• [BRIEF]:
Set down exactly, from the records below, the line with "Screen dimensions: 601x338" through the line with "You are a computer-use agent. Viewport: 659px", and nothing else.

• [Stored items]:

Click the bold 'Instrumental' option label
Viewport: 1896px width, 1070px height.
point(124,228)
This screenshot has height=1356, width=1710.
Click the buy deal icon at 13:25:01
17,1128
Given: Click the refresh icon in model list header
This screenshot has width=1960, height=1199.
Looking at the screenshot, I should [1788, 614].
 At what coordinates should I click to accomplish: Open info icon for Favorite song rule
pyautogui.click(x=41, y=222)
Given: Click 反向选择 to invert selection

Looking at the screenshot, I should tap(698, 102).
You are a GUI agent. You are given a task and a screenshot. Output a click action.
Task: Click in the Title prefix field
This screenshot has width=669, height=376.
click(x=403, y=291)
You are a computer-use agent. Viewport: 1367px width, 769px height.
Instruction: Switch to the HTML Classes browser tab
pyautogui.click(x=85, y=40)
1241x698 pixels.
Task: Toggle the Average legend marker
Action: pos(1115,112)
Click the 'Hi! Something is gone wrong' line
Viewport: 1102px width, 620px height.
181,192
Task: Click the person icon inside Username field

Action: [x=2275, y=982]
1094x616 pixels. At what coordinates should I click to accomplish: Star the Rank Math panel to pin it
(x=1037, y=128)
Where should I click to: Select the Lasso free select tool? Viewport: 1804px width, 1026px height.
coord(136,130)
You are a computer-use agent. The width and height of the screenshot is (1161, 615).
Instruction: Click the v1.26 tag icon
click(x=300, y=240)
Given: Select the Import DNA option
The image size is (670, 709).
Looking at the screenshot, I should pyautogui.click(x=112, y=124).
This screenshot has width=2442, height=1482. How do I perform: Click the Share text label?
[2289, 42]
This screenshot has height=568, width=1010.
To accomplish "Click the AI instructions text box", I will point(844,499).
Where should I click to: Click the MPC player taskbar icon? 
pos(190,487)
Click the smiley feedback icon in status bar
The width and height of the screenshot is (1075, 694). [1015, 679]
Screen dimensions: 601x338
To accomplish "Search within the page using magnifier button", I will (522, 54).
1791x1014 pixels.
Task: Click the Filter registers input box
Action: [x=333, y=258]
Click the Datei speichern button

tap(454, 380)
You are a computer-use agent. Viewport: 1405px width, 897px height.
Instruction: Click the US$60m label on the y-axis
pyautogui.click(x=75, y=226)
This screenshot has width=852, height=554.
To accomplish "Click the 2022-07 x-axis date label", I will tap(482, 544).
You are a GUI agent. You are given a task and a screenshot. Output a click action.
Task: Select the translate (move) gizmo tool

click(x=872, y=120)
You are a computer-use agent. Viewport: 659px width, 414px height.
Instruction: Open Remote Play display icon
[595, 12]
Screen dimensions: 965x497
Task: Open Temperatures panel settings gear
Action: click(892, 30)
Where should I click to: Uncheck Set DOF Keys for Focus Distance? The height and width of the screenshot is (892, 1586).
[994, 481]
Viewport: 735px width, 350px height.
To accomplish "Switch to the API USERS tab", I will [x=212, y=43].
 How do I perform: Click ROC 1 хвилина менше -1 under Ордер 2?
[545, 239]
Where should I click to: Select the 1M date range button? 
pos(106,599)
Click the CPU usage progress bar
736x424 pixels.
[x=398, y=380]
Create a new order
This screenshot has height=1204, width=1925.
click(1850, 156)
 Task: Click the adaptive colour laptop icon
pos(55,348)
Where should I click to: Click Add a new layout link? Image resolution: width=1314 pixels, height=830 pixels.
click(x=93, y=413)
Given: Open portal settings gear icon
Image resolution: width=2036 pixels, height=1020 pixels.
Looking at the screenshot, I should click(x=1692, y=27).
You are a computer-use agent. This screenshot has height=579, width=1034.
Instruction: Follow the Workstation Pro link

• [EXERCISE SOLUTION]:
Screen dimensions: 601x338
To accomplish "Search within the page using magnifier button", I will (522, 54).
1791x1014 pixels.
Task: Click the Filter registers input box
Action: [x=333, y=258]
Click the Datei speichern button

tap(454, 380)
You are a computer-use agent. Viewport: 1405px width, 897px height.
Instruction: Click the US$60m label on the y-axis
pyautogui.click(x=75, y=226)
This screenshot has width=852, height=554.
To accomplish "Click the 2022-07 x-axis date label", I will tap(482, 544).
You are a GUI agent. You are given a task and a screenshot. Output a click action.
Task: Select the translate (move) gizmo tool

click(x=872, y=120)
You are a computer-use agent. Viewport: 659px width, 414px height.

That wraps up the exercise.